── INPUT RECORDS
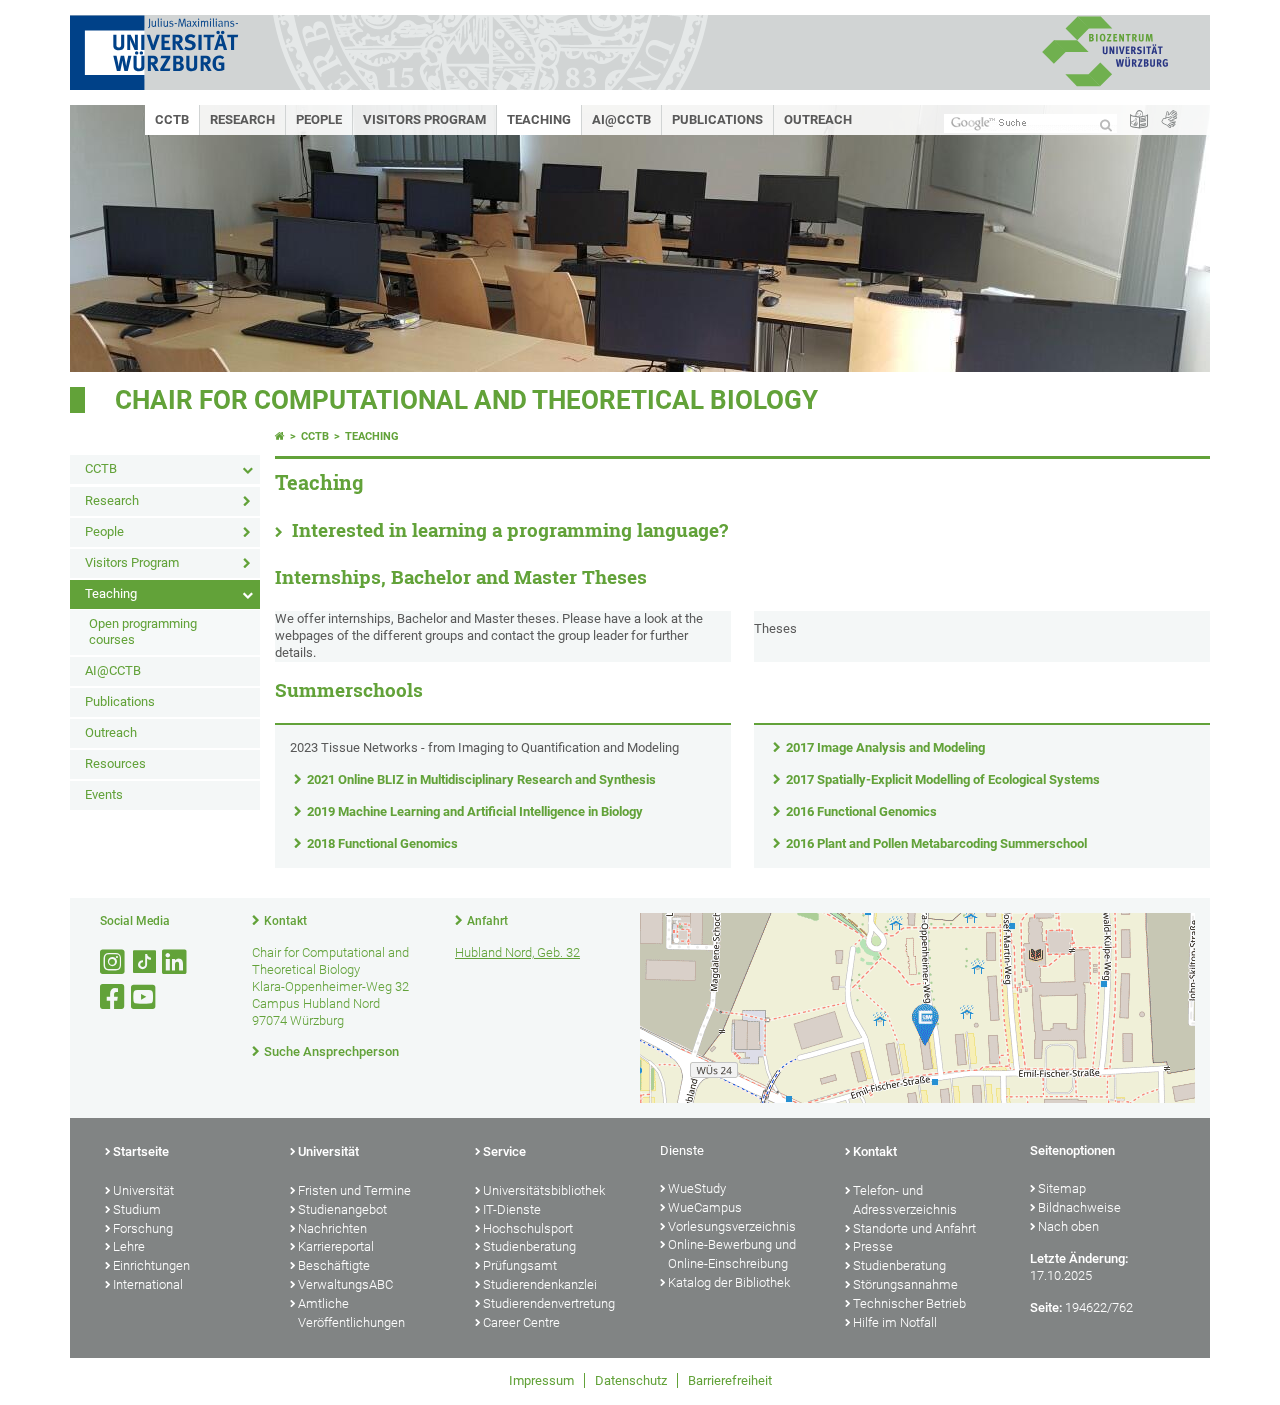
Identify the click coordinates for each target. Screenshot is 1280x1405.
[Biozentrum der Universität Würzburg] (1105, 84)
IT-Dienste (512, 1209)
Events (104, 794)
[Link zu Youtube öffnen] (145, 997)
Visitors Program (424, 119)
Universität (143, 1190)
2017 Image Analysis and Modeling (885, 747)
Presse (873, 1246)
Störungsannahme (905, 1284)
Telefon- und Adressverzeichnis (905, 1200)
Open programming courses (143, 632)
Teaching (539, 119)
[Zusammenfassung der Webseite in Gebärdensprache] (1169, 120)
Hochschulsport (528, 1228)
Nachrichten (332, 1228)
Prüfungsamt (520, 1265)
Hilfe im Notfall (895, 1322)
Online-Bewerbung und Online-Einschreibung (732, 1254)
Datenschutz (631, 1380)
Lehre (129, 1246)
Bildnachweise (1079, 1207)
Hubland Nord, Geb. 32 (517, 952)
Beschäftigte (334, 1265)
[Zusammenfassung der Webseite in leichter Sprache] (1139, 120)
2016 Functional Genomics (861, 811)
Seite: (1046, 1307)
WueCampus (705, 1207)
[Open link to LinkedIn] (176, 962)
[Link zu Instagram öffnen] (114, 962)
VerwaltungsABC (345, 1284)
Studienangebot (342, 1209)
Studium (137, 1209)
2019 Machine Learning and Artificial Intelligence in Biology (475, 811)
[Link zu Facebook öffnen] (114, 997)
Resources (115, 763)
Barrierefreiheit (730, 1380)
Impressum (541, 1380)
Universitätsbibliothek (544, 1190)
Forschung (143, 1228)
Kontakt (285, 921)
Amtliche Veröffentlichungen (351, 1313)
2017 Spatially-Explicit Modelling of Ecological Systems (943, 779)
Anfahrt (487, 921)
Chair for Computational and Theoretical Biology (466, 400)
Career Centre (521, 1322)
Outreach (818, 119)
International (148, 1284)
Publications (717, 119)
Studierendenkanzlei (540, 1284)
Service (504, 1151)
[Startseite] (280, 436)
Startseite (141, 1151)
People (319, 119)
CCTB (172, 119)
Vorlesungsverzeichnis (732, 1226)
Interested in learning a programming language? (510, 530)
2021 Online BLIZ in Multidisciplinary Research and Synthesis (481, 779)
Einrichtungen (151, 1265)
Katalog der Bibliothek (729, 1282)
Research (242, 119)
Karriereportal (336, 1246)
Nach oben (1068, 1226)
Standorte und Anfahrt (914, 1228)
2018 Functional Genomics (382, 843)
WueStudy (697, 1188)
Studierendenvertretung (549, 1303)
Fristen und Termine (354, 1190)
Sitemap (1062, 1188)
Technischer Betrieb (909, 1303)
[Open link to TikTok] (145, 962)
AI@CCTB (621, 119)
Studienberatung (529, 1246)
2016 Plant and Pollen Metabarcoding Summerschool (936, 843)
────
── INPUT RECORDS
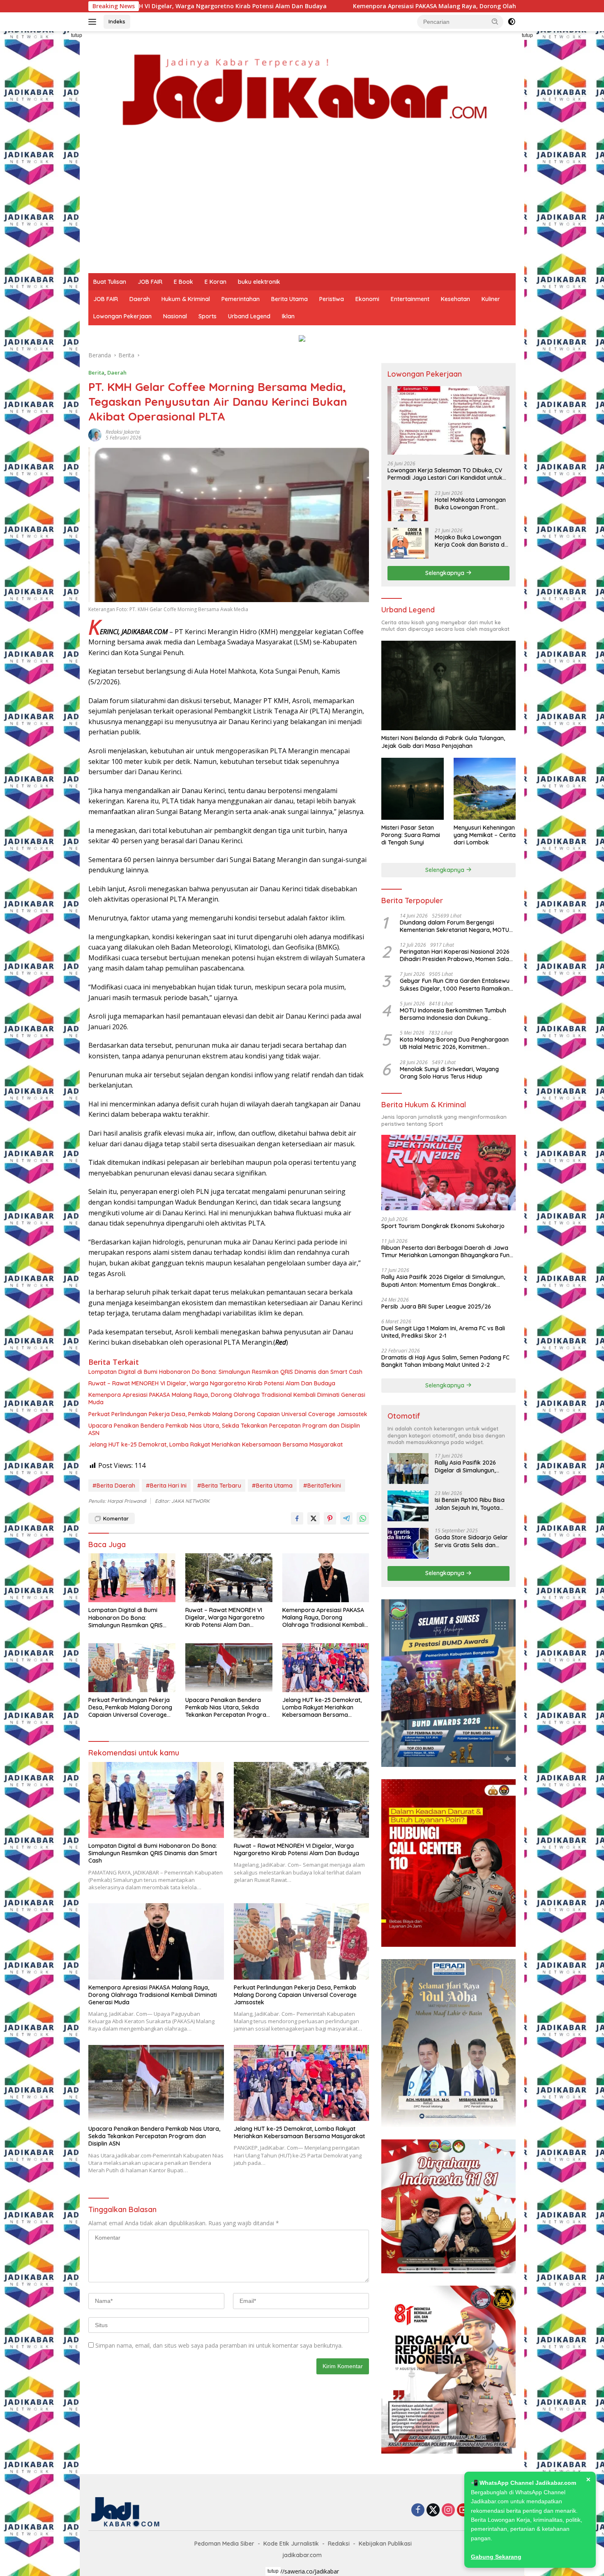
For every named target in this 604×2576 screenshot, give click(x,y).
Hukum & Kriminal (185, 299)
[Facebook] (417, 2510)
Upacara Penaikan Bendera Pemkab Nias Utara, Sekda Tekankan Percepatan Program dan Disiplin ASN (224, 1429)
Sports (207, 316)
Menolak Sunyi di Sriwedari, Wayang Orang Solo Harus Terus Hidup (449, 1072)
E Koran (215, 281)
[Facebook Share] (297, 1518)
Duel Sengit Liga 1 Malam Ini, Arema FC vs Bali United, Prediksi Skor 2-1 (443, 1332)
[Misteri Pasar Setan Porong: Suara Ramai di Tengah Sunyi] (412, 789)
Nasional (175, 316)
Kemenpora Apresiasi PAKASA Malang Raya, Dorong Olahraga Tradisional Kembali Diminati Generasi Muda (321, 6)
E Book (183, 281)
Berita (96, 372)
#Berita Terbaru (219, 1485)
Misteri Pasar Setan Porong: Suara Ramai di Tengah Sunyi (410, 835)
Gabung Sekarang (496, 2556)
────
▸ EXERCISE OBJECTIVE
Only one stretch of the records above is wanted: the lines between the one holding "Open programming courses (143, 632)" and the one holding "Impressum (541, 1380)", inclusive, reproduced exactly.

▸ SOLUTION TO THIS TASK
Open programming courses (143, 632)
Teaching (539, 119)
[Zusammenfassung der Webseite in Gebärdensprache] (1169, 120)
Hochschulsport (528, 1228)
Nachrichten (332, 1228)
Prüfungsamt (520, 1265)
Hilfe im Notfall (895, 1322)
Online-Bewerbung und Online-Einschreibung (732, 1254)
Datenschutz (631, 1380)
Lehre (129, 1246)
Bildnachweise (1079, 1207)
Hubland Nord, Geb. 32 (517, 952)
Beschäftigte (334, 1265)
[Zusammenfassung der Webseite in leichter Sprache] (1139, 120)
2016 Functional Genomics (861, 811)
Seite: (1046, 1307)
WueCampus (705, 1207)
[Open link to LinkedIn] (176, 962)
[Link zu Instagram öffnen] (114, 962)
VerwaltungsABC (345, 1284)
Studienangebot (342, 1209)
Studium (137, 1209)
2019 Machine Learning and Artificial Intelligence in Biology (475, 811)
[Link zu Facebook öffnen] (114, 997)
Resources (115, 763)
Barrierefreiheit (730, 1380)
Impressum (541, 1380)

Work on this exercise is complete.